What to Do if You See Dog Licking the Air

The best approach to a dog that is licking the air is to have your dog examined by your veterinarian. Because this behavior may not be constant, if possible, obtain a video of your dog’s behavior. Log how often it happens and for how long.

My Dog Keeps Licking and Swallowing

Have you ever wondered why your dog may lick and swallow? There are numerous reasons and some can have serious health consequences. This article contains information for dog owners looking into why their dog keeps licking and swallowing.

Some dogs tend to lick their lips more than others and most pet owners worry when the licking becomes excessive or is a new behavior. Dog licking and swallowing can be a symptom of a medical problem, behavioral problem, or a normal behavioral communication tool.
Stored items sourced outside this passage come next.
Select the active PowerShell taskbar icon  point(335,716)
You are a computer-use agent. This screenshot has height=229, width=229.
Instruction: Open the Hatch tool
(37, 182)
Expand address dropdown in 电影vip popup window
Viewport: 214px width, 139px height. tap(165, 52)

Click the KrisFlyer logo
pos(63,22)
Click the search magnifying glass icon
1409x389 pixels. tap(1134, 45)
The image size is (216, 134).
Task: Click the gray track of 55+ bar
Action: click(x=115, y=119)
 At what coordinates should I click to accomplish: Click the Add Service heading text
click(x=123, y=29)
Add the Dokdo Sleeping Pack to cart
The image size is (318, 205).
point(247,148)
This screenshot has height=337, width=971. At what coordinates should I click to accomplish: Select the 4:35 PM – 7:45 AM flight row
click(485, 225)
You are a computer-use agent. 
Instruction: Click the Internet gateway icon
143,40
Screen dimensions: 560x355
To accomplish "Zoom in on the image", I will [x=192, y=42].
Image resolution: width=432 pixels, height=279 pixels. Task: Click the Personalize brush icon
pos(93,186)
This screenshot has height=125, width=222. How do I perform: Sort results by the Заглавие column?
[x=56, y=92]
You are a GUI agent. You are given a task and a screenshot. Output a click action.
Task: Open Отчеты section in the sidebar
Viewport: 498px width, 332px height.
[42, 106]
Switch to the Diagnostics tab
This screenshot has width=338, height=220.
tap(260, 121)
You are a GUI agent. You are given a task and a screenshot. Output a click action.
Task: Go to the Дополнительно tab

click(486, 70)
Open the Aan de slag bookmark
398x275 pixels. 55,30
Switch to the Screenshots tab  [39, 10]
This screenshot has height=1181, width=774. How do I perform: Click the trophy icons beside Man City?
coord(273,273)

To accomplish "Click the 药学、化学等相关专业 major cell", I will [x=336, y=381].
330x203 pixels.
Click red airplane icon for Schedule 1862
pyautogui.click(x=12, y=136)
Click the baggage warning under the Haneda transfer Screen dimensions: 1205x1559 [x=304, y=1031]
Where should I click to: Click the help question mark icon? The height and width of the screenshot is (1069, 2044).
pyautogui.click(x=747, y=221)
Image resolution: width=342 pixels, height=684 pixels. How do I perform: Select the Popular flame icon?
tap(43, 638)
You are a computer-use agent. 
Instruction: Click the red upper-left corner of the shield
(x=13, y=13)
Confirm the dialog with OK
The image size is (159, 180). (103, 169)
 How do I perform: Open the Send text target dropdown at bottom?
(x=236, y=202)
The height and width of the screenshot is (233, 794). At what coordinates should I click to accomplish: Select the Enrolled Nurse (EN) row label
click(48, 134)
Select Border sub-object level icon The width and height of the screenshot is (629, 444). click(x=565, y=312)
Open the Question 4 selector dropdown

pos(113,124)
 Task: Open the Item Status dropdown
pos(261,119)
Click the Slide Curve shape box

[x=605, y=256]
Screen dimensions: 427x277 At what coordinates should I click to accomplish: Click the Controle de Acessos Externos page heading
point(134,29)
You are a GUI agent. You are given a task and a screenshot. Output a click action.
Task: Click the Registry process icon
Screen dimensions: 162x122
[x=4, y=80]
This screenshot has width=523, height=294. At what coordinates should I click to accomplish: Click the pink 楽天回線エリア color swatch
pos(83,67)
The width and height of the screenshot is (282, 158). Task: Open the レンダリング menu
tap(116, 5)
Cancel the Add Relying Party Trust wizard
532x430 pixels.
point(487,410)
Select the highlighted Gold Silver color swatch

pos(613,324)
Causes of Dog Licking and Swallowing

Below are some possible causes for lip licking and swallowing in dogs:

Behavioral Causes of Dog Licking and Swallowing

  • Behavioral reasons
    • Some dogs will lick their lips when they are confused or maybe even a little frustrated. As a behavior, some behaviorists refer to dog lip licking as an “appeasement gesture”. Dogs will use their body to communicate they are the stressed or frightened. An appeasement gesture is a behavior that acts as a calming signal. Other appeasement gestures are yawning. An example of when a dog may lick his lips would be when a dog approaches another dog. The approached dog may avoid direct eye contact and lick his lips. This communicates to the other dog as to say, “Hi – I don’t want to fight”.
    • Dogs can lick lips if they are frustrated. For example, if a dog is being trained that doesn’t understand what is expected of them, they may lick their lips.
  • Normal behavior
    • Some dogs will lick their lips when their lips feel dry, a bug hits their lip or face, or something is stuck near their lip such as a piece of food or a blade of grass. The lip licking can be followed by swallowing.
    • Another normal cause for lip licking is when a dog is about ready to eat or anticipates eating. A normal physiologic response in anticipation of food is for the salivary glands to flow. This commonly causes lip licking followed by swallowing.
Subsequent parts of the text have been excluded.